Childhood asthma is a chronic respiratory condition characterized by inflammation and narrowing of the airways, leading to recurrent episodes of wheezing, shortness of breath, chest tightness and coughing. Around 4.9 million children in the US suffer from asthma. It is difficult to diagnose asthma in children younger than 6 years of age. There can be multiple factors that can contribute to asthma in childhood such as genetics, allergens, and viral infections. Children are particularly vulnerable to environmental factors that contribute to asthma due to their developing respiratory systems, higher respiratory rates, and increased exposure to outdoor air pollutants during play and school activities. Childhood asthma has been linked to various environmental exposures such as air pollution, allergens, and indoor toxins. Additionally, social determinants such as housing quality, access to healthcare, and socioeconomic status can influence prevalence and outcomes.

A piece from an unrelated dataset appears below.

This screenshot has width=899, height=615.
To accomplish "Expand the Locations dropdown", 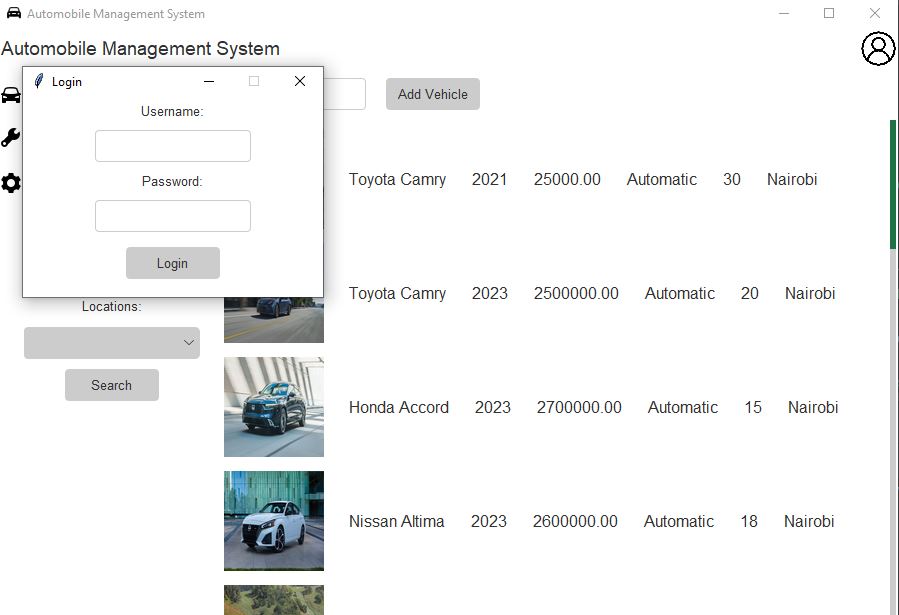I will [x=111, y=343].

Asthma attacks are triggered by infections, dust, psychological and physical stress, or excessive exercise. These exacerbations may require medical intervention or hospitalization. Early diagnosis, preventative measures and effective asthma management strategies can significantly improve a child's well-being and reduce the frequency of attacks. Ongoing public health efforts focus on reducing childhood asthma prevalence through education, improved air quality regulations, environmental control strategies, and expanded access to healthcare.

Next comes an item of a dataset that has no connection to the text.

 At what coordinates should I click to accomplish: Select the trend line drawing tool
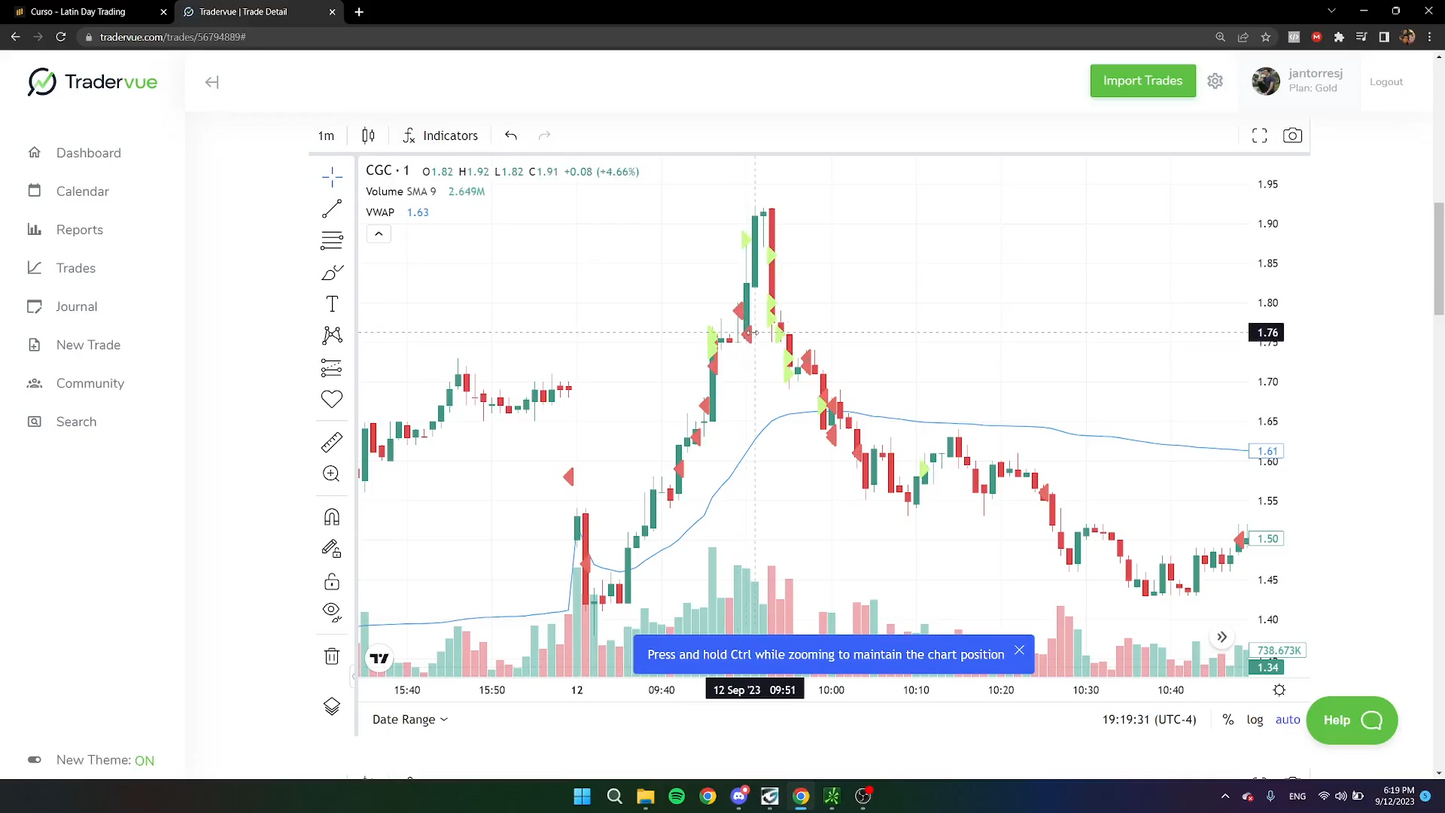click(x=332, y=209)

==Indoor allergens as a risk factor==
Asthma exacerbations in children have been associated with exposure to residential indoor environmental stressors such as allergens and air pollutants. Common indoor allergens that contribute to asthma symptoms include dust mites, mold, cockroach droppings, pet dander, and rodent allergens. Dust mites found in bedding, carpets, and upholstery are the most common indoor asthma trigger. Proteins found in cockroach saliva, feces and body parts are also a potent asthma trigger. Studies indicate that sensitization and exposure to cockroach have been associated with increased hospitalizations and asthma related emergencies.

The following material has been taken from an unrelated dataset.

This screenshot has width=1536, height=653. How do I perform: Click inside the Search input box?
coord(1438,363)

Additionally, tobacco smoke and secondhand exposure increases the likelihood of childhood asthma development and can worsen symptoms. Secondhand smoke contains chemicals including benzene, formaldehyde and carbon monoxide which trigger airway inflammation in children with asthma. Secondhand smoke has been found to be linked to increase in school absence, emergency care, and hospitalization among children with asthma

==Prevention==

Preventing childhood asthma exacerbations requires a multifaceted approach that includes reducing exposure to environmental triggers, implementing public health policies, and ensuring proper asthma management. One effective strategy is minimizing exposure to common indoor allergens by maintaining clean and well-ventilated living environments.Regular cleaning and washing of bedding to minimize dust mite exposure, as well as, using HEPA filters in vacuum cleaners and air purifiers. Additionally, eliminating exposure to tobacco smoke and secondhand smoke is critical, as studies have shown that decreased exposure has led to decreased asthma related hospitalizations and improved lung function. Additional steps to take in lowering children's risk are keeping homes free of mold and dampness. Mold is a known risk of childhood asthma as stated above in the article.

Uncontrolled asthma can interfere with daily activities and limit physical activity. Some warning signs are frequent nighttime coughing with waking up a few times a month, coughing during exercise, increased usage of inhaler, or prolonged coughing.